Wednesday 17 January 2018

BoI denies hurting the taxpayer with pension-fund levy scheme


Charlie Weston, Personal Finance Editor

BANK of Ireland has denied taxpayers were losing out after it emerged that the bailed-out bank was offering to pay the pensions levy on behalf of customers that take out a private pension with it.

The bank's life division, New Ireland, will pay the 0.6pc pension-fund levy for those who take out a personal or an executive pension.

An initial lump sum of at least €10,000 must be put into the pensions and a minimum of €500 a month.

"New Ireland will pay the 0.6pc pension-fund levy over the next three years (to 2014) subject to regular premiums continuing for five years from the policy start date," a New Ireland brochure said.

Brokers said this meant taxpayers were being forced to pay on the double to save the bank as they had bailed it out and were now subsidising the paying of the pension levy on behalf of New Ireland customers.


The bank is covered by the state guarantee and has had €3.6bn pumped into it by the Exchequer.

But a spokeswoman for the bank denied taxpayers were being hit twice.

"The two issues are completely unrelated.

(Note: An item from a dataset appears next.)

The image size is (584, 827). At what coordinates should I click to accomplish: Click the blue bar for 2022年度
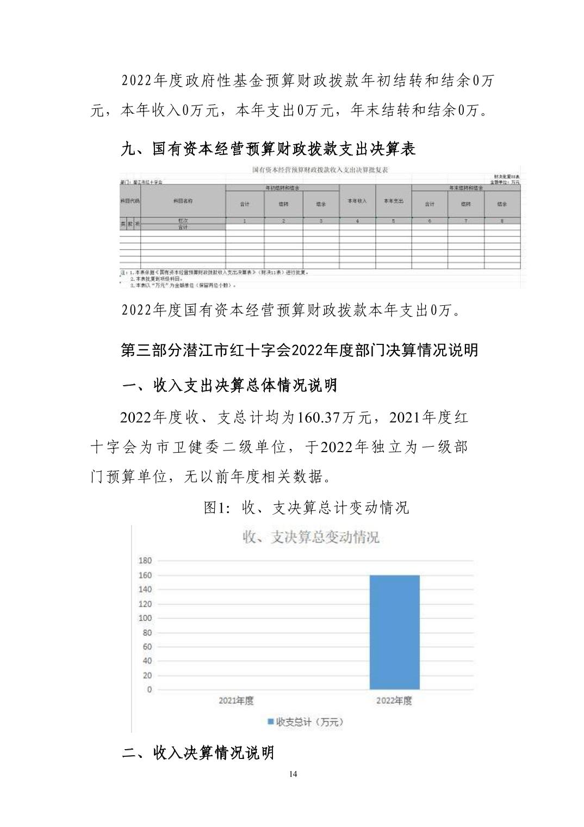[394, 632]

New Ireland is running a targeted marketing promotion, funded within the fee structure, which is common practice in the very competitive life assurance industry."

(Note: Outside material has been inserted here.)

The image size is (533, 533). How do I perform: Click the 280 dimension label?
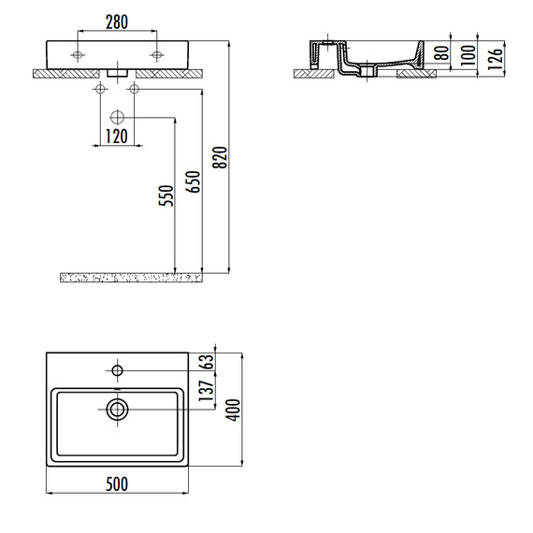click(x=118, y=22)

And the bank denied competition concerns were raised by a bailed-out bank paying an Exchequer levy.

"This type of special offer is common practice in the industry and is funded from within the life assurance company.

"New Ireland has enjoyed market share growth in 2010 and in the first half of 2011 pre-dating the introduction of this offer, reflecting the very strong product range and investment fund offering of New Ireland," it said.

The State has a 15pc stake in Bank of Ireland. Fees to the State of around €700m had been paid since March 2009, the spokeswoman stressed.